Don’t Play Well With Others
This would apply to rescue dogs Lily and Lulu.
I adopted Lulu somewhat late in her life, 3 years ago. She is maybe 8 or 9 now. I adopted Lily when she was about a year so she is now around 11 or 12. Lily’s sole purpose in life (after eating) is to be my Nanny. She follows me everywhere, keeps me in her line of sight at all times. If we encounter other people on a walk she places herself between them and me. When she lost her rescue buddy Murphy 5 years ago she was heartbroken. This was a surprise since they tolerated each other but did not appear to much care if the other came or went. When Murphy died I realized that despite outward appearances animals form strong bonds. Lily looked for him, even after I moved 200 miles east. So enter Lulu.

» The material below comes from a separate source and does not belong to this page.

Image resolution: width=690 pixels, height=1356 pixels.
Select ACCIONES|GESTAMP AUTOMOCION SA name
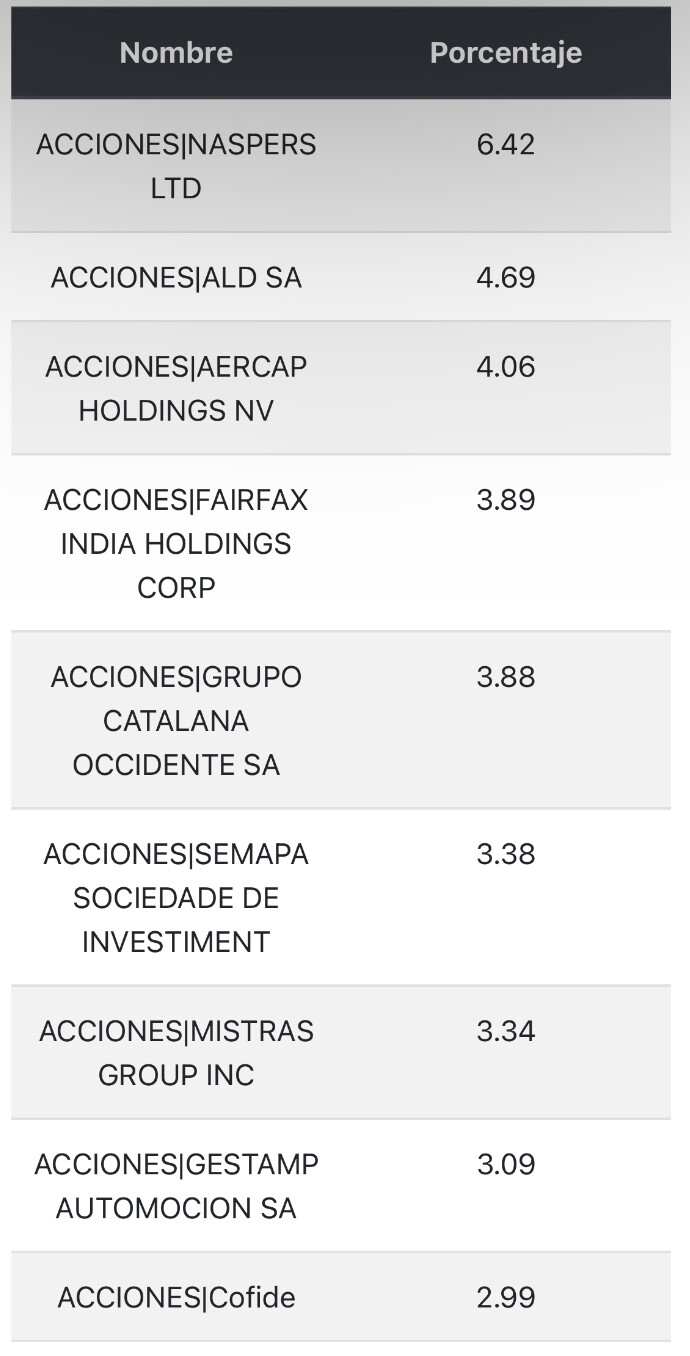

I fostered her for about a week to see how things would shake out. Lulu confiscated all the toys and appropriated all the beds within a day or so. Only once did I find her shaking, cornered by Lily for some unknown altercation. Lily and I discussed her new friend and that put an end to her hostility toward Lulu. They are sisters now.
On walks and hikes whenever they encounter any other dog, happy, peppy puppies, sullen surly dogs, or any other attitude they are tolerant, receptive but non-interactive. So I figured they had decided they were enough. Until a few days ago.
This happy but laid-back little fellow ambled over one afternoon. We had just finished our walkie and were about to head home. Taking an immediate interest, he was undaunted by Lily and Lulu’s complete nosiness. He welcomed it! There was no growling, no defensive posture. Just happy sniffing and wagging of tails.
So sometimes there are exceptions to even the truest of generalizations.
It’s important to keep an open mind.